▶ _文書の抜粋_:
「夷狄商船往還法度」とは何か?…この際、新羅之記録を読んでみる2

https://tekkenoyaji.hatenablog.com/entry/2022/01/25/193945
前項に続く。
実は「新羅之記録」を改めて読んでみると思った本命はこの「夷狄商船往還法度」の意義とは何か?である。

早速、引用してみよう。

「天文十九(一五五〇)年六月二十三日、河北郡檜山の屋形安日尋季の嫡男で安東太舜季朝臣がこの国(蝦夷ケ島)を視察しようと渡来された。これを「東公の嶋渡り」と言っている。その時の約束と承諾がある。舜季の二男で湯河湊の屋形となった東九郎左衛門督安日茂季を女婿とし、また津軽の北郡司喜庭伊勢守秀信をも女婿にした。これにより威勢は益々近くに振い、家名は遠方にまで聞こえることとなった。季廣朝臣は、夷狄が好んで大切にしそうな宝物を数々準備しておき、これを与えたという。その懇切さに大いに喜び、夷狄たちは口々に神のような人だと称した。そしてここに、深く恭敬の情を表し、国内は穏やかに治まることとなった。それだけではなく、勢田内の波志多犬を召し寄せて上之国天ノ川の郡内に住ませて、西夷の酋長とした。また志利内の知蔣多犬をもって東夷の酋長とした。これからは、夷狄の交易のための商船の往還の法律を定めることとした。つまり諸国から集まる商船に年俸を出させ、そのうちを按分して両酋長に給うこととした。これを夷役といった。この時より後は、西から来る狄の商船は必ず天ノ川の沖で帆を下げ休んで一礼してから往還し、東から来る夷の商船は必ず志利内の沖で帆を下げ休んでから一礼してから往還することとした。これは偏に、季廣朝臣を尊敬する所である。」

新羅之記録【現代語訳】」 木村裕俊 無明舎出版 2013.3.15 より引用…

さて、ポイント。
まずは少々人物像を…
・安東太舜季
「安東舜季」は、当時の檜山安東氏当主。
後に檜山と湊、それぞれ分かれていた安東氏を統一した「安東愛季」の父。
北海道入りをした本人。
・季廣
「蠣崎季広」は、当時の蠣崎氏の当主。

▶ _課題の内容_:
a – 文書の抜粋のうち、「早速、引用してみよう。」を含む箇所から書き始め、「後に檜山と湊、それぞれ分かれていた安東氏を統一した「安東愛季」の父。」の直後で止めて、その範囲を一字一句そのまま書き写してください。
b – 文書の抜粋によると、東夷の酋長とされたのは誰ですか。

▶ _提示資料_:
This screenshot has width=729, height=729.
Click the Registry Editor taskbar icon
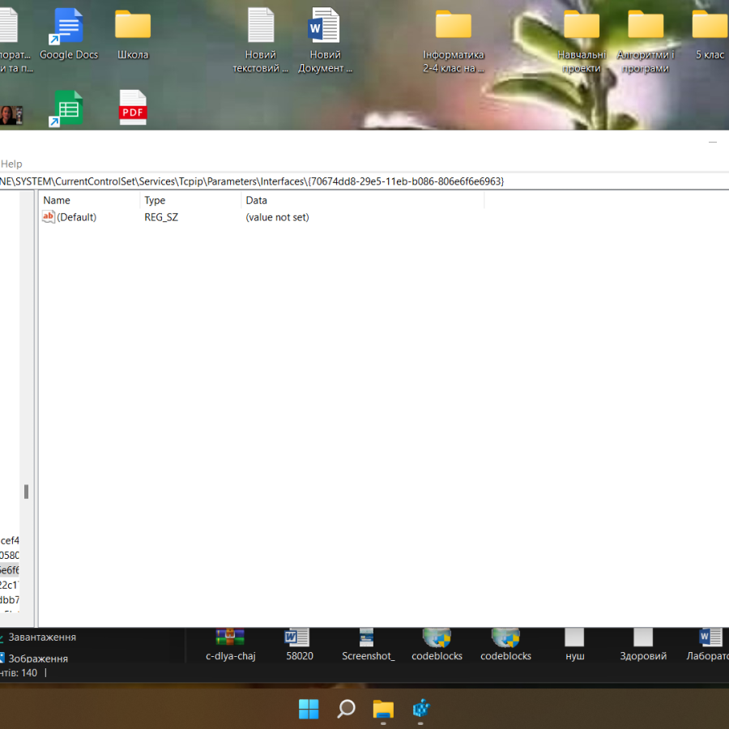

▶ _記述による解答_:
a –
早速、引用してみよう。

「天文十九(一五五〇)年六月二十三日、河北郡檜山の屋形安日尋季の嫡男で安東太舜季朝臣がこの国(蝦夷ケ島)を視察しようと渡来された。これを「東公の嶋渡り」と言っている。その時の約束と承諾がある。舜季の二男で湯河湊の屋形となった東九郎左衛門督安日茂季を女婿とし、また津軽の北郡司喜庭伊勢守秀信をも女婿にした。これにより威勢は益々近くに振い、家名は遠方にまで聞こえることとなった。季廣朝臣は、夷狄が好んで大切にしそうな宝物を数々準備しておき、これを与えたという。その懇切さに大いに喜び、夷狄たちは口々に神のような人だと称した。そしてここに、深く恭敬の情を表し、国内は穏やかに治まることとなった。それだけではなく、勢田内の波志多犬を召し寄せて上之国天ノ川の郡内に住ませて、西夷の酋長とした。また志利内の知蔣多犬をもって東夷の酋長とした。これからは、夷狄の交易のための商船の往還の法律を定めることとした。つまり諸国から集まる商船に年俸を出させ、そのうちを按分して両酋長に給うこととした。これを夷役といった。この時より後は、西から来る狄の商船は必ず天ノ川の沖で帆を下げ休んで一礼してから往還し、東から来る夷の商船は必ず志利内の沖で帆を下げ休んでから一礼してから往還することとした。これは偏に、季廣朝臣を尊敬する所である。」

新羅之記録【現代語訳】」 木村裕俊 無明舎出版 2013.3.15 より引用…

さて、ポイント。
まずは少々人物像を…
・安東太舜季
「安東舜季」は、当時の檜山安東氏当主。
後に檜山と湊、それぞれ分かれていた安東氏を統一した「安東愛季」の父。

b – 志利内の知蔣多犬です。